The 14 titles already in the permanent exhibit are Pac-Man, Tetris, Another World, Myst, SimCity 2000, vib-ribbon, The Sims, Katamari Damacy, EVE Online, Dwarf Fortress, Portal, flOw, Passage, and Canabalt. There are also plans to add 26 additional games to its collection, including Spacewar!, Pong, Snake, Space Invaders, Donkey Kong, M.U.L.E., Super Mario Bros, The Legend of Zelda, Street Fighter II, Chrono Trigger, Animal Crossing, and Minecraft. (At least MoMA has better taste than Time.)

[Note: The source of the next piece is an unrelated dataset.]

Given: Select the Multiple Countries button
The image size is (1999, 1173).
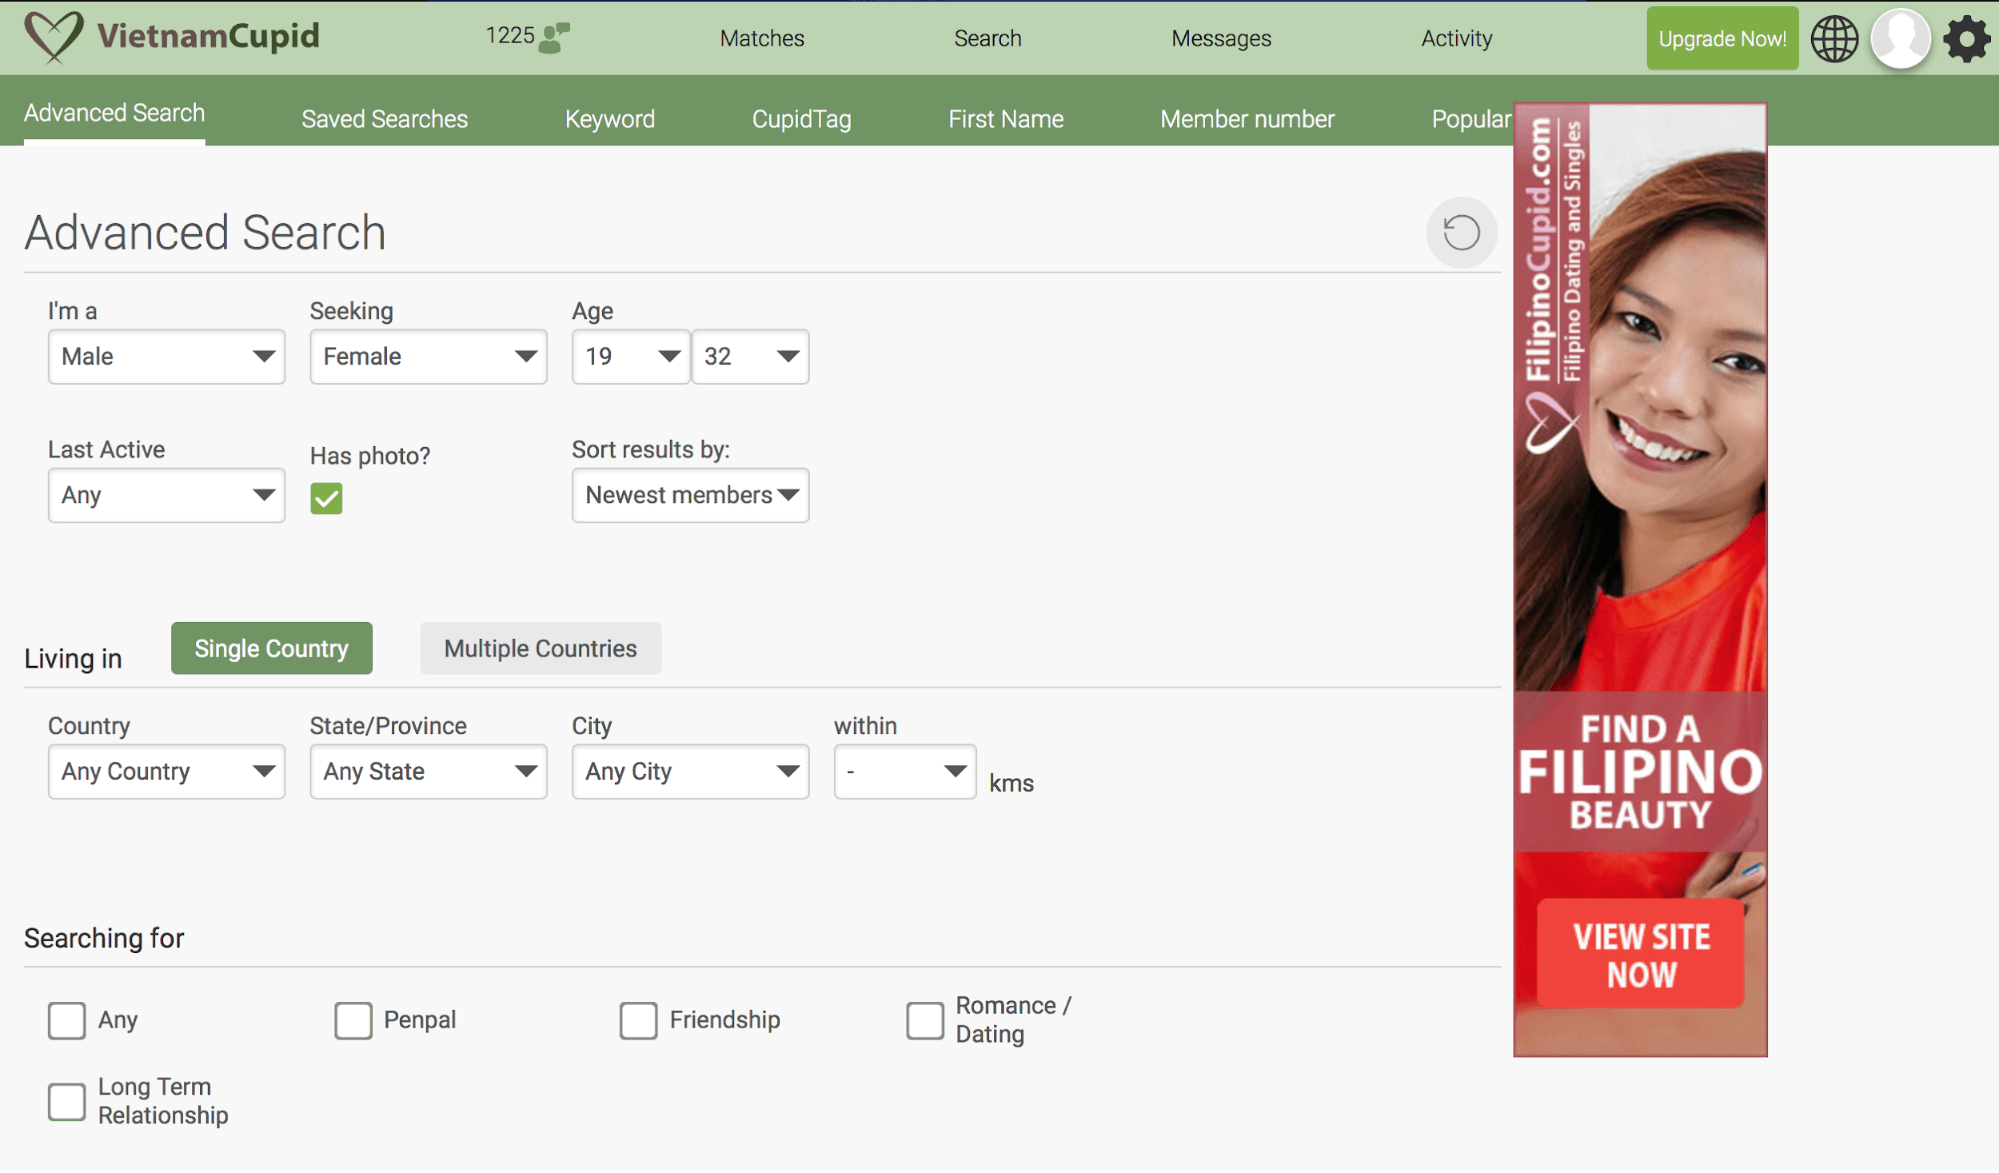Looking at the screenshot, I should [540, 648].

“Because of the tight filter we apply to any category of objects in
MoMA's collection, our selection does not include some immensely popular
video games that might have seemed like no-brainers to video game
historians," wrote Antonelli.
The video games were chosen using four main criteria: The behavior
designers prompt from the players, aesthetics, time spent in the game,
and space, which is described as “an architecture that is planned,
designed, and constructed according to a precise program, sometimes
pushing technology to its limits in order to create brand new degrees of
expressive and spatial freedom.”
MoMa's acquisition comes on the heels of the Smithsonian American Art Museum's six-month exhibit on “The Art of Video Games,” which included a few of the titles acquired by MoMa.
The display of the fist 14 video games will be ready in March 2013.
MoMa will either create videos or “interactive experiences” or, if the
game is short enough, allow patrons to play them in their entirety. So
maybe arcades aren’t entirely a thing of the past—we’ll just have to visit museums to see them.